____ LISTED RECORDS

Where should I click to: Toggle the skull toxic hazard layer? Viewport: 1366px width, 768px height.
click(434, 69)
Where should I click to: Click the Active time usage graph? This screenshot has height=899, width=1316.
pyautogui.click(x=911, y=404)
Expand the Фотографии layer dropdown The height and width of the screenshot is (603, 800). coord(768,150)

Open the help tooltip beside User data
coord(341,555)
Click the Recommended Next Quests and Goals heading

________

» EXERCISE
Copy every one of the records above line for line, changing nothing.

» OUTPUT FOR THIS EXERCISE
Where should I click to: Toggle the skull toxic hazard layer? Viewport: 1366px width, 768px height.
click(434, 69)
Where should I click to: Click the Active time usage graph? This screenshot has height=899, width=1316.
pyautogui.click(x=911, y=404)
Expand the Фотографии layer dropdown The height and width of the screenshot is (603, 800). coord(768,150)

Open the help tooltip beside User data
coord(341,555)
Click the Recommended Next Quests and Goals heading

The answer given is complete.